なんで真面目に聞いてくれないんだ。泣くぞ?



「姫~そろそろ休憩にして、おやつにしないかい?」


「……キュ?」



 隣の部屋で私を呼ぶ龍青様の声がして、ぴんとしっぽが反応する。



「ほら、主様が呼んでいるぞ? 行ってこい。おやつだってさ」


「キュ!」



 私はその言葉にハクお兄ちゃんから飛び降りると、両手を前に伸ばした。

急げ急げと部屋を飛び出て、とてとてと廊下を走る。

そのまま声のしたとなりの部屋に行けば、

大好きな龍青様が、両腕を広げて待っていてくれた。



「ふふ、さあおいで、桃姫」


「キュ!」


 両手を伸ばして抱き上げられる。

もうお仕事はいいの? と、キュイっと聞いてみれば、

龍青様は私のことをぎゅっと抱きしめてくれた。



「キュ?」


「ああ、事後処理で忙しくなっていたけれど、

 だいぶ落ち着いたし、今日の仕事はこれで早めに切り上げるよ。

 ありがとう姫……俺やみんながこうしていられるのは姫のおかげだ」


「キュ……」



 こくりとうなずいた私は、すんと鼻を鳴らし、

目を閉じて頬ずりをすると、胸がぽかぽかする。


 私のことを呼んでくれる、この優しい声も好きだし、

あたたかい温もり、優しい手が私に触れていい匂いがする。

私が一番安心していられる場所。だから、守れて良かった。


 怖い人間と戦うのはお任せしてしまったけれど、

龍青様、私、少しは龍青様の役に立てたよね?



「ああ、十分すぎるほどに助けてもらったよ」



 龍青様が私を見て笑ってくれる。

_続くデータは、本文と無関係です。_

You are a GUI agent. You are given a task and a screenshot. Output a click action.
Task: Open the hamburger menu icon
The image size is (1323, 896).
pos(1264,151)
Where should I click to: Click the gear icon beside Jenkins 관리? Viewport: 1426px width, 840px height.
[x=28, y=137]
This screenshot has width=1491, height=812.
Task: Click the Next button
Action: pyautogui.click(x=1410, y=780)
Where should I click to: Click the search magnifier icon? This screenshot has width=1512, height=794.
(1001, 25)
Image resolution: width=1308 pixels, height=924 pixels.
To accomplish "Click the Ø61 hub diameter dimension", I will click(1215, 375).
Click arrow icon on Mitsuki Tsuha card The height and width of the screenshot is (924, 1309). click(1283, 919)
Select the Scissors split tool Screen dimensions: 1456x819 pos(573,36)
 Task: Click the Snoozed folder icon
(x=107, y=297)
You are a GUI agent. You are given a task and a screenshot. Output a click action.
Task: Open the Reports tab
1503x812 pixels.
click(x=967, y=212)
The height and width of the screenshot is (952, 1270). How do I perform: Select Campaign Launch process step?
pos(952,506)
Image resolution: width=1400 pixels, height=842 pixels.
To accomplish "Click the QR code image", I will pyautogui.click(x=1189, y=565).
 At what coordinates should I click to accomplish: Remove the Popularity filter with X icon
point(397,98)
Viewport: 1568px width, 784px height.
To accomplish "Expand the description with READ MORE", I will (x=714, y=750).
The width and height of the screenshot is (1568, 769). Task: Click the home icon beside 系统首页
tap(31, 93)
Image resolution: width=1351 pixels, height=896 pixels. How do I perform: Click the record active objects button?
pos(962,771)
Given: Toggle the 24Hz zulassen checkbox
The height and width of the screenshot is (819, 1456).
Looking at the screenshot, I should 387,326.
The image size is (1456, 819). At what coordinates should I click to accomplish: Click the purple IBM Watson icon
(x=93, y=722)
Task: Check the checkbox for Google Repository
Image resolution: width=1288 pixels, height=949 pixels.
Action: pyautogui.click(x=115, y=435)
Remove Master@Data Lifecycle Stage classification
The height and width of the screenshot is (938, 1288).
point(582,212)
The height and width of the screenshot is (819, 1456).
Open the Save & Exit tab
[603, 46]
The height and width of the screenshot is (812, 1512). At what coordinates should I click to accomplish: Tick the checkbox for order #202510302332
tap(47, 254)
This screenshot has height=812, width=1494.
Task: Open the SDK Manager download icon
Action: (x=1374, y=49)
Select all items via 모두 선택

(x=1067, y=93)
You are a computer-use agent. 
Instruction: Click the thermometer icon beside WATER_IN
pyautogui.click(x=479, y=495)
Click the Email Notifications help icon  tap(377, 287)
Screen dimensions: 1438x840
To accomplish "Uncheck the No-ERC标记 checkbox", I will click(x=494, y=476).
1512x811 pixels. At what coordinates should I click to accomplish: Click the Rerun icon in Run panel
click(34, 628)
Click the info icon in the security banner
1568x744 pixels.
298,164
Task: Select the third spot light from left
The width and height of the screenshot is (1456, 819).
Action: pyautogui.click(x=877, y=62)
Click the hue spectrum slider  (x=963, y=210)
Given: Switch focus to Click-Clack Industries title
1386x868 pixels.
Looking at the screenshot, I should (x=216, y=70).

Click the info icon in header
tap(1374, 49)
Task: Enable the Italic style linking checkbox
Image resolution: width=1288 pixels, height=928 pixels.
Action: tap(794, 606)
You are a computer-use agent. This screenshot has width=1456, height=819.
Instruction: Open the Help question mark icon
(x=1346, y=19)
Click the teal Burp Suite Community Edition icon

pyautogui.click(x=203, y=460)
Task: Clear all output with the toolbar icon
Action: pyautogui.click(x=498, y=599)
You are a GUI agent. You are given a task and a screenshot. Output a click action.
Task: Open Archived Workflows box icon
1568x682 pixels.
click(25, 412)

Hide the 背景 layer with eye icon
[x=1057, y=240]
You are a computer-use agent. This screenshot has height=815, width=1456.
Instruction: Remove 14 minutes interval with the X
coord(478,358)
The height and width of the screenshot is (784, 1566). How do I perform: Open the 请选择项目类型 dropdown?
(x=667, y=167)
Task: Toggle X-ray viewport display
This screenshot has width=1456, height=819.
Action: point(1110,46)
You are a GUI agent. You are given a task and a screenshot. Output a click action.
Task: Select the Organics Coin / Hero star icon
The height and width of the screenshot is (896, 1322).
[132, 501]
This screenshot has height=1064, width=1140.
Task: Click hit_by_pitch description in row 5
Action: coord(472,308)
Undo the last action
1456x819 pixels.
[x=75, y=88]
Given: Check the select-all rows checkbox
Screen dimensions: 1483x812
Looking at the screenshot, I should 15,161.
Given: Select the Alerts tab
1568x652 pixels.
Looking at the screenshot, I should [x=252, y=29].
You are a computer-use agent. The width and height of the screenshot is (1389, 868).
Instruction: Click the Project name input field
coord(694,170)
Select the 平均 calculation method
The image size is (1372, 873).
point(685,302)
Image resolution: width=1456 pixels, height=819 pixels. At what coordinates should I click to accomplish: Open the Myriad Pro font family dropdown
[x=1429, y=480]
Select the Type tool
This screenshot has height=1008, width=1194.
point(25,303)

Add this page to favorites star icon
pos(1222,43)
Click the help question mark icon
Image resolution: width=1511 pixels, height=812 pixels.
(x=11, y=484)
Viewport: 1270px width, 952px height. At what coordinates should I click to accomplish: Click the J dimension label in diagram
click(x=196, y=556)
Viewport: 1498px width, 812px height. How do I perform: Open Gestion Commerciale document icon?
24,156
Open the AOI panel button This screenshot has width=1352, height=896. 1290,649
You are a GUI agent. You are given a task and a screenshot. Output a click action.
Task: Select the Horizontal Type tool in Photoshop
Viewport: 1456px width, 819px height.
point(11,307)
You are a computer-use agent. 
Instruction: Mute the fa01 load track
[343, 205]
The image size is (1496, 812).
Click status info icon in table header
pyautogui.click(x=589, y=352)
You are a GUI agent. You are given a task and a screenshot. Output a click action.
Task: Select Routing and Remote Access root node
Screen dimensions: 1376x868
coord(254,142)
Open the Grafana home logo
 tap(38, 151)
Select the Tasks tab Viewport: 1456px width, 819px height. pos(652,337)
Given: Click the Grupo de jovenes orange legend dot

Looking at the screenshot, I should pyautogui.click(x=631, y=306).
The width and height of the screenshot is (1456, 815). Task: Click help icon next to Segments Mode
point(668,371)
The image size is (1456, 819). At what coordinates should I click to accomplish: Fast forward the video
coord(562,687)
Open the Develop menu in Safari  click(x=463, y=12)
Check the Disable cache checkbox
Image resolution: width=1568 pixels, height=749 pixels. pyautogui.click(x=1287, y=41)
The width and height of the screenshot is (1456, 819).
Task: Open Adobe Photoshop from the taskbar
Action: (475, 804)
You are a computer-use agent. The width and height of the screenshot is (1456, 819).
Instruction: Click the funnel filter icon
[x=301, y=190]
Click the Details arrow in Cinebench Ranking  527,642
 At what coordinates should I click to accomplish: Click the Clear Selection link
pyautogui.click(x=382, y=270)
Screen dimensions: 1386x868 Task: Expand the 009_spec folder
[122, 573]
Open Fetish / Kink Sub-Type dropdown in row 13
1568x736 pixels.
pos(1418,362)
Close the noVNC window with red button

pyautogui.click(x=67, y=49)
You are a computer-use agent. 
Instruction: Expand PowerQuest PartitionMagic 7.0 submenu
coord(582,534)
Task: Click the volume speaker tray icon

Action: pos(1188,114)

私が欲しかったのはこういうのだ。


 ようやく、龍青様と過ごせる時間を取り戻せたんだなっていうのが分かって、

私はキュイっと鳴きながら龍青様にしがみつく。

お兄さんの嫁になりたいって願いは、今でも一番にあるけれど、

あんなことがあってから、私はもう一つ願いが出来たよ。



「キュイキュイ、キュイ?」


 これからもずっと私と一緒に居てね? 

居てくれなくちゃやだよ龍青様。



「ああ……ずっと、ずっと一緒だよ姫。

 こんなに好いてくれる姫を残して、俺は逝けないからね」


「キュ」


 そうだね。また追いかけちゃうもんね。


 私が人間の世界に溶け込めるようになるには、

まだまだ先になると思うけれど……。


 大好きなお兄さんとすごせる、

こんな幸せな日が、どうかずっとこのまま続きますようにと、

小さなしっぽを揺らしながら、私は龍青様にキュイっと甘えたのだった。